Sophie Bessis, La civilisation judéo-chrétienne : Anatomie d’une imposture – Les Liens qui Libèrent – 2025

Sophie Bessis, La civilisation judéo-chrétienne : Anatomie d’une imposture – Les Liens qui Libèrent – 2025

 Il faut toujours lire attentivement un livre pour en découvrir le vrai sujet. Ici, emporté par le titre un brin provocateur, le lecteur est enclin à croire qu’il va entrer dans une discussion de fond sur la nature de la civilisation occidentale. Mais, en réalité, le vrai sujet du livre est donné page 79. Le vrai titre aurait dû être «   De la singularité du juif 

Au lendemain du 7 octobre et de ses impacts multiples et dramatiques, Sophie Bessis, par ailleurs auteur notamment de L’Occident et les autres (la découverte, 2000) et de La double-impasse (Riveneuve, 2024), ( cf mes recensions de ces deux livres sur mon site[1]), franco-tunisienne, juive, non croyante, non sioniste, intellectuelle française, s’interroge en réalité sur ce qu’elle nomme « la continuation sous d’autres formes de la croyance absolue, partout, en l’exceptionnalité du juif » .
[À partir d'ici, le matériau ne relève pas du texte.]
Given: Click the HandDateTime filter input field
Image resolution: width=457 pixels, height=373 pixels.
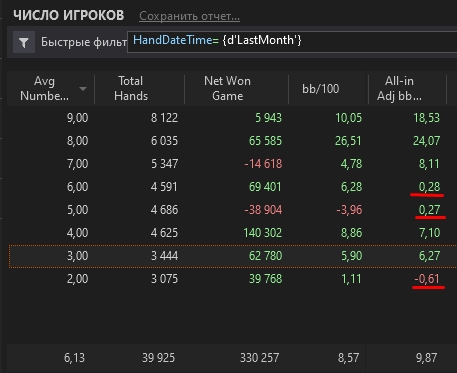Looking at the screenshot, I should click(x=292, y=42).
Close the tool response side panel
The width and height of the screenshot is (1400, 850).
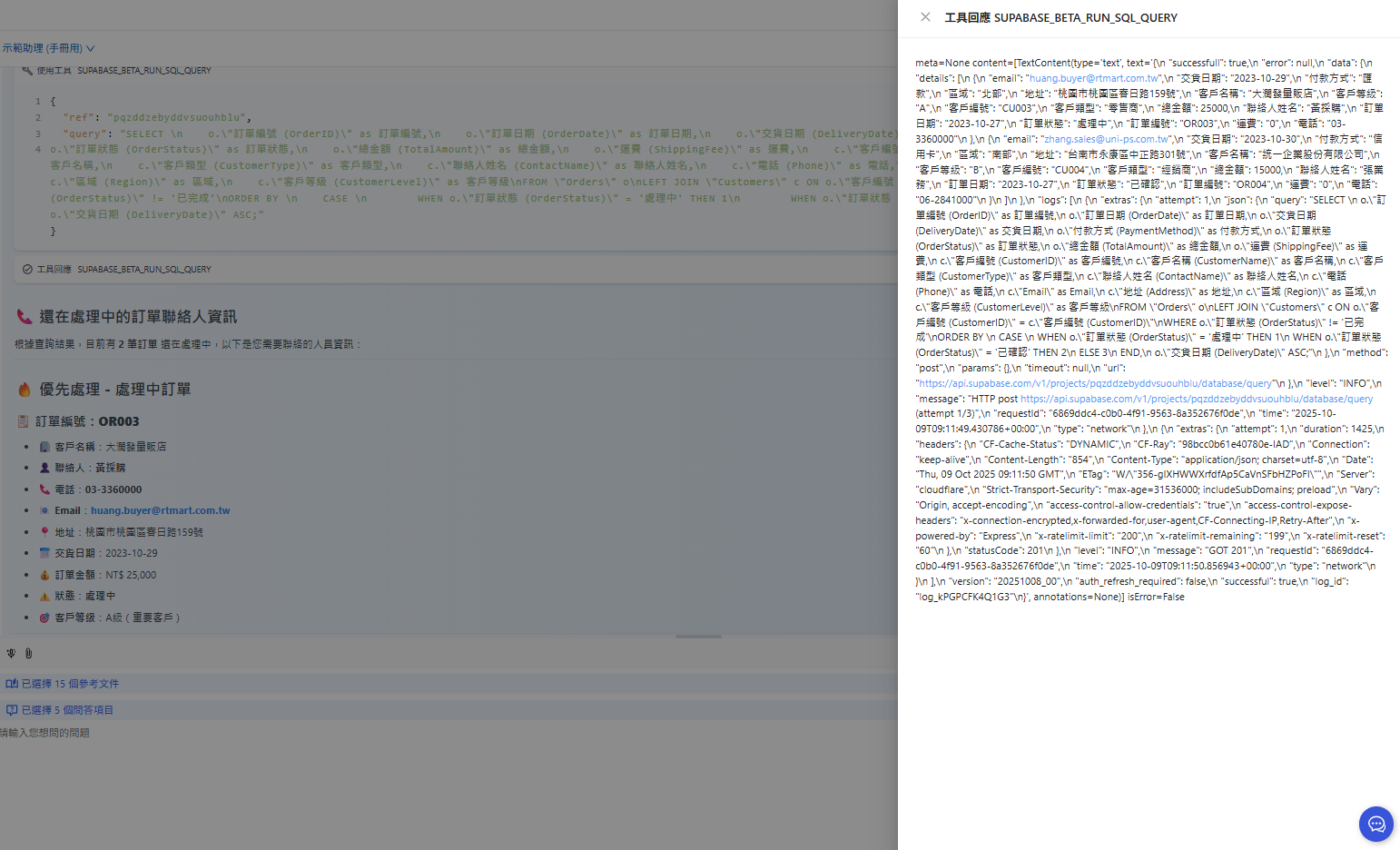tap(925, 17)
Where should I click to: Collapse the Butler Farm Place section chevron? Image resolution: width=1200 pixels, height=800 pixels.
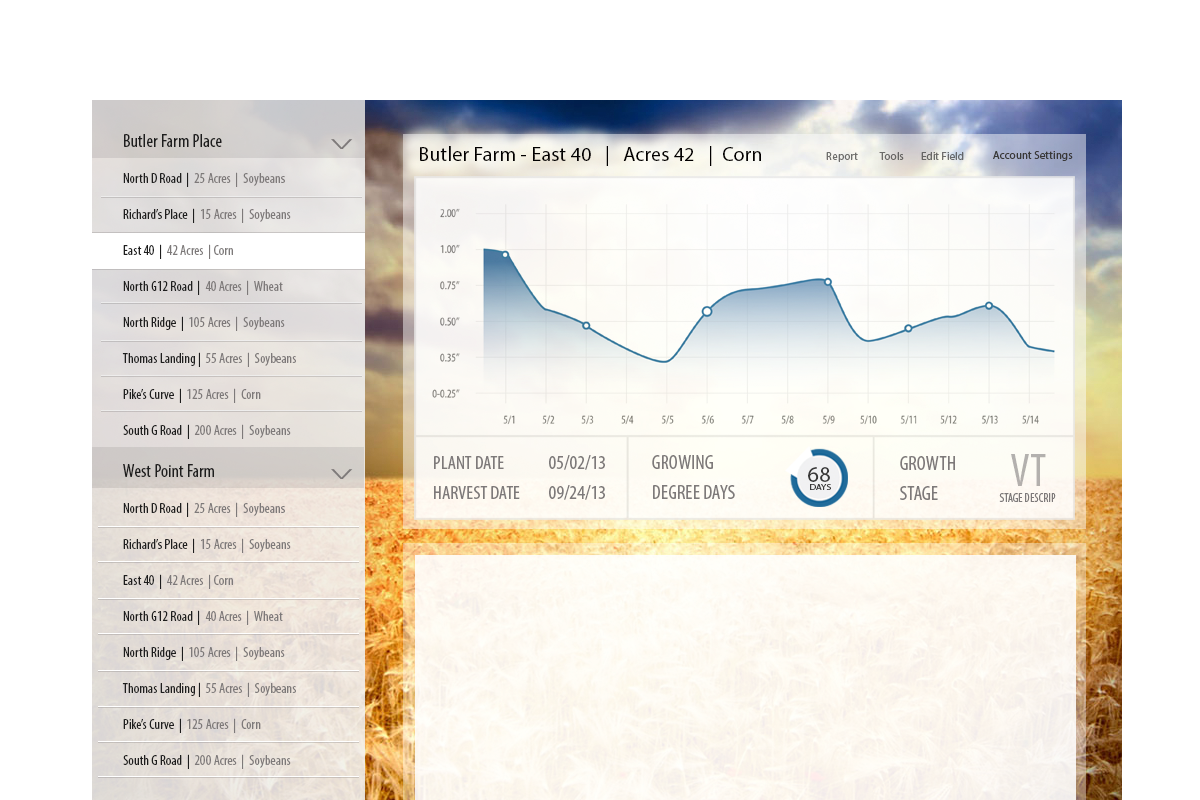coord(341,144)
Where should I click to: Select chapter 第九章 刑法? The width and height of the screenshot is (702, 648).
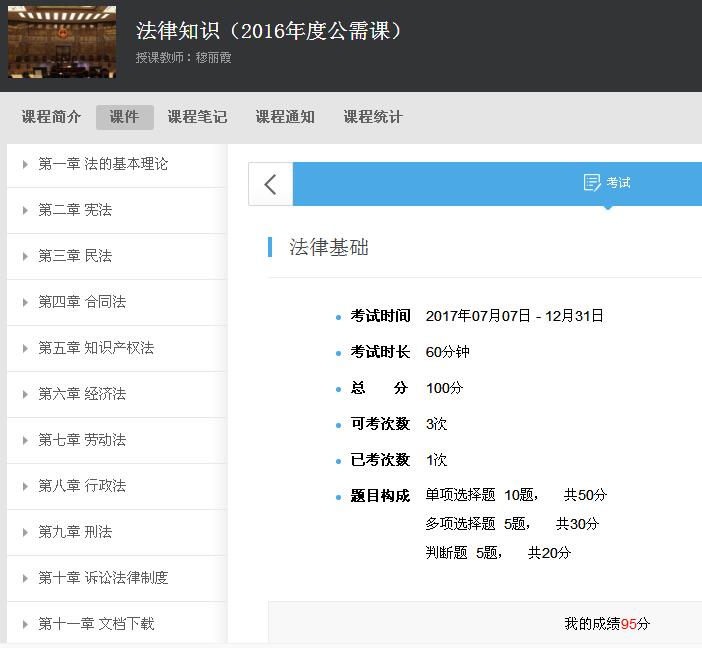click(x=75, y=532)
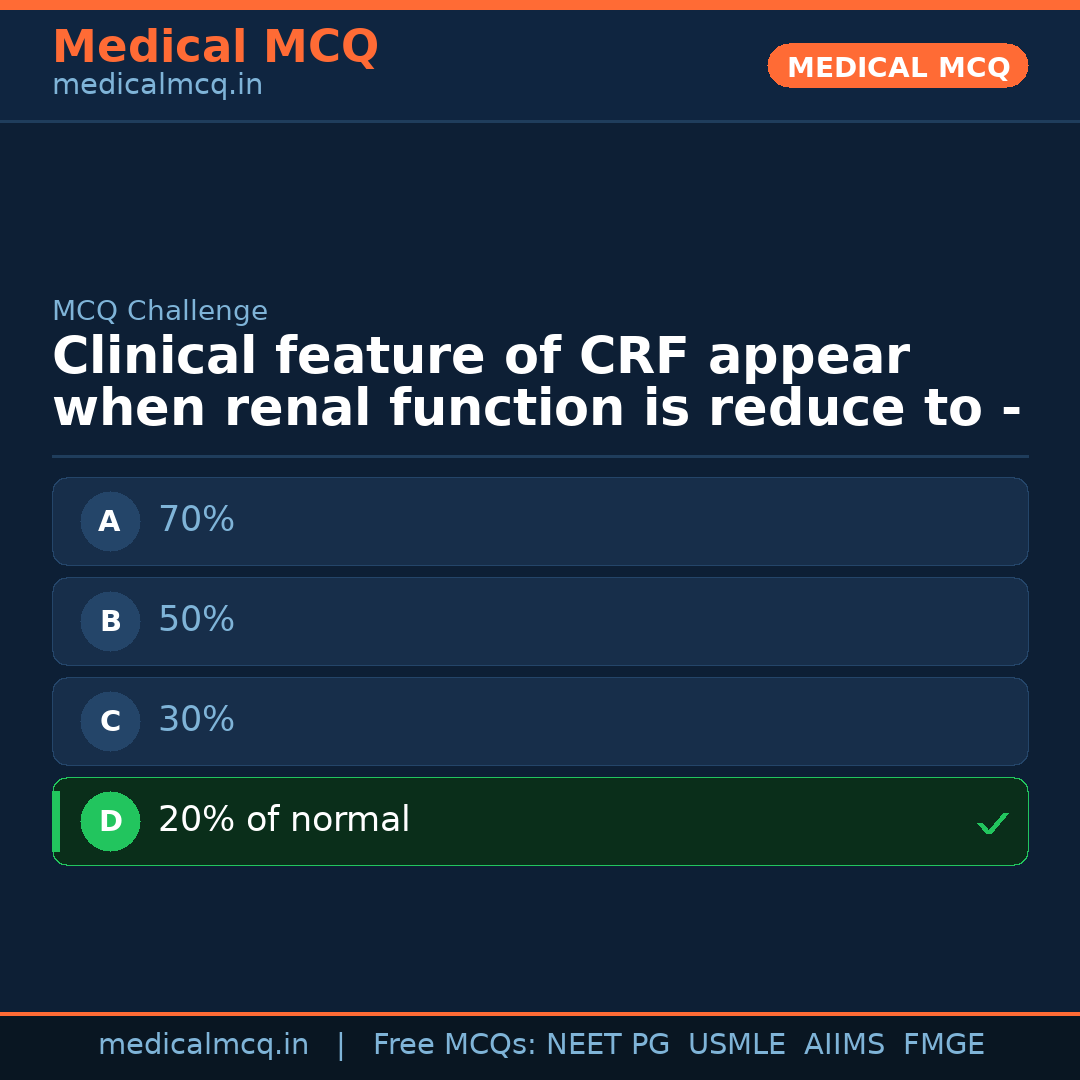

Singularité (pour reprendre un terme plus simple) nourrie en Europe d’un antijudaïsme chrétien qui aboutira à la Shoah et qui bascule après 1945 dans la naissance de cette expression effectivement paradoxale de « civilisation judéo-chrétienne » ;  singularité  qui fait aujourd’hui de l’Etat d’Israël l’image du judaïsme, alors même que moins de la moitié des Juifs du monde y résident, creusant une césure entre Juif et Israélien ; singularité qui s’était  adaptée durant des siècles à une sorte de cohabitation avec les musulmans, entre sémites partageant la même cuisine, les mêmes musiques  et la même structure de la langue,  et qui se transforme de nos jours en une haine partagée avec  les plus nationalistes des arabo-musulmans.

C’est dans cette approche que se développe l’analyse de ce que Sophie Bessis considère comme une imposture, l’émergence de ce concept judéo-chrétien. Elle explique fort bien que cette expression, que chacun utilise en croyant qu’elle vient de la nuit des temps, est née après la seconde Guerre mondiale. Remplaçant les références en cours à l’antiquité gréco-latine, l’expression a permis aux Occidentaux de gommer 2000 ans d’antisémitisme européen, tandis qu’ils se donnaient bonne conscience en favorisant l’installation des Juifs en Palestine afin de créer l’Etat d’Israël. Ce faisant, le juif s’est trouvé occidentalisé, en perdant le judaïsme oriental, et le musulman s’est retrouvé expulsé de la nouvelle matrice européenne.  Cette notion née en Europe s’est trouvée confortée, d’une part par les sionistes, qui se voient comme la pointe extrême de la culture européenne, d’autre part par les nationalistes arabes ravis de priver le monde arabe de sa part juive. Chaque camp y a donc trouvé une raison pratique.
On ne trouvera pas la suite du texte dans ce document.